Patrice Roussel est professeur à l’université de Toulouse 1 et chercheur (CNRS) en gestion des ressources humaines à TSM Research. Ses travaux, réalisés à partir des données 2016 de l’Insee et publiés en 2019, révèlent un écart salarial de près de 87 % entre les secteurs qui rémunèrent le mieux les femmes et ceux qui leur allouent les plus bas salaires.

Quel est l’objectif de vos travaux ?

La particularité de ces données est de mettre le doigt sur l’origine des écarts de salaires entre hommes et femmes. Par secteur, quand nous agrégeons les données, nous obtenons un écart de salaire moyen de 18,4 %. Ce pourcentage cache des différences et de fortes disparités. Tant que nous nous basons sur des moyennes nationales, les mauvais élèves se cachent derrière ce score moyen et les bons élèves ne sont pas reconnus.

Les secteurs bien portants sont-ils les moins discriminants ?

Non. Au contraire. Les femmes gagnent moins dans les secteurs les plus rémunérateurs. Ainsi, dans la finance, l’écart de rémunération entre hommes et femmes est de 51,83 %. Parmi les secteurs bien portants, il y a tout de même de bons élèves. C’est le cas de l’industrie aérospatiale. Les femmes y occupent des postes de cadres en RH, en marketing. L’écart de rémunération est de 9 %.

Où les femmes sont-elles le moins discriminées ?

Elles sont moins discriminées dans les secteurs où l’on gagne le moins. Au sein des secteurs qui comprennent des écarts salariaux entre 5 % et 9 %, on trouve par exemple les secteurs de la construction, réparation et maintenance navale (un peu moins de 9 %) ou le commerce de détail d’équipements automobiles (5,44 %).

Vos travaux portent sur les différences de rémunération entre hommes et femmes dans 650 secteurs. Les données sont-elles également disponibles par taille d’entreprise ?

Cette analyse par secteur ne permettait pas de disposer de données croisées avec la taille de l’entreprise, ni avec la zone géographique. Concernant les PME qui emploient entre 50 et 250 salariés et qui sont donc concernées depuis le 1er mars par l’obligation de mettre en place le calcul d’un index de l’égalité salariale femmes-hommes, je ne pense pas qu’elles fassent partie des mauvais élèves. La raison n’est pas que le management y est plus vertueux qu’ailleurs, mais qu’il y a moins de salariés par établissement.
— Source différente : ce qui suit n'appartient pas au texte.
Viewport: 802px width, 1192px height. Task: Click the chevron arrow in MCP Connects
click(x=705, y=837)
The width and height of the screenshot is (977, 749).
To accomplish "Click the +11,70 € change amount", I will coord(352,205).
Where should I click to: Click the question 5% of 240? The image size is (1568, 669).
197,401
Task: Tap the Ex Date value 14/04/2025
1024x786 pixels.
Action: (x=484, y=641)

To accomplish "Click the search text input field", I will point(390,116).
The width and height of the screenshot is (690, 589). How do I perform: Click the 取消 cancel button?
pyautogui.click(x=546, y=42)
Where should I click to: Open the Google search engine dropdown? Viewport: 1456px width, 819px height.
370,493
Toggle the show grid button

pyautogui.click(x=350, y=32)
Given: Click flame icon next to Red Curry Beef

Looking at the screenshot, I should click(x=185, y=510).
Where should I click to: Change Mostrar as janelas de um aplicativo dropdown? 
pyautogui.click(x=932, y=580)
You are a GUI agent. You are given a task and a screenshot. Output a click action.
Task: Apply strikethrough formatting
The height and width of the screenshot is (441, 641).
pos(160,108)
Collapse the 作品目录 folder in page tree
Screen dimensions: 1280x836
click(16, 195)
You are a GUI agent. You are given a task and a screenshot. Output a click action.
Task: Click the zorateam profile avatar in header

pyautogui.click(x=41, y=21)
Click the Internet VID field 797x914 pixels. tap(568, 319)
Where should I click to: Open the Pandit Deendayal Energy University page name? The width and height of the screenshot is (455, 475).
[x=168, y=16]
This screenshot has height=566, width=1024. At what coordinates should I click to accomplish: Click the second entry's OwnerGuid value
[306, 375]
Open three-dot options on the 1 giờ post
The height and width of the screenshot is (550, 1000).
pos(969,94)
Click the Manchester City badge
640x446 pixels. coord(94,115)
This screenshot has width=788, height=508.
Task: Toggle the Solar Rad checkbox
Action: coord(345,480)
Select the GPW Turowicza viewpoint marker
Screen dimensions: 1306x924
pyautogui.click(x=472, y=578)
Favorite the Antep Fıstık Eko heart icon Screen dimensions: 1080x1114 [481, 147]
Le secteur concerné par les entreprises de petite taille est le commerce de détail, celui du textile où les écarts de salaires entre hommes et femmes sont faibles et celui de l’alimentaire où les écarts sont en faveur des femmes.

Pensez-vous que la mise en place d’un index de l’égalité salariale femmes-hommes est réalisable pour les PME de 50 à 250 salariés ?

Pour celles dont l’effectif est compris entre 50 et 150 salariés, cela risque d’être difficile sauf peut-être pour certaines start-up dans le secteur de la high-tech qui regorgent de données chiffrées. Les chefs de ces PME auront peu de temps à consacrer à cette tâche supplémentaire. Ce sera sans doute leur expert-comptable qui, moyennant finance, s’en chargera. Pour les PME qui comprennent entre 150 et 250 salariés, elles emploient bien souvent un DRH, les données sont disponibles et, par conséquent, le calcul de l’index sera réalisable.

Selon vous, la mise en place d’un index de l’égalité salariale femmes-hommes est-elle la panacée ?

L’introduction d’un tel indicateur est une démarche intéressante et vertueuse au niveau des branches et des entreprises. L’index va dans la bonne direction et va aider les chefs d’entreprise à changer de regard sur leur culture managériale et leur culture d’entreprise.

D’un point de vue politique et économique, que montre votre analyse ?

Ces données permettent de mettre le doigt sur le climat social du pays et expliquent en partie la crise des gilets jaunes. Il y a un écart de 87 % entre les secteurs les moins rémunérateurs (en dessous de 20 000 euros par an et par salarié) et ceux qui offrent les meilleurs salaires. La prime Macron, les exonérations de charges… ne devraient-elles pas être exclusivement concentrées sur les secteurs qui offrent les plus bas salaires ?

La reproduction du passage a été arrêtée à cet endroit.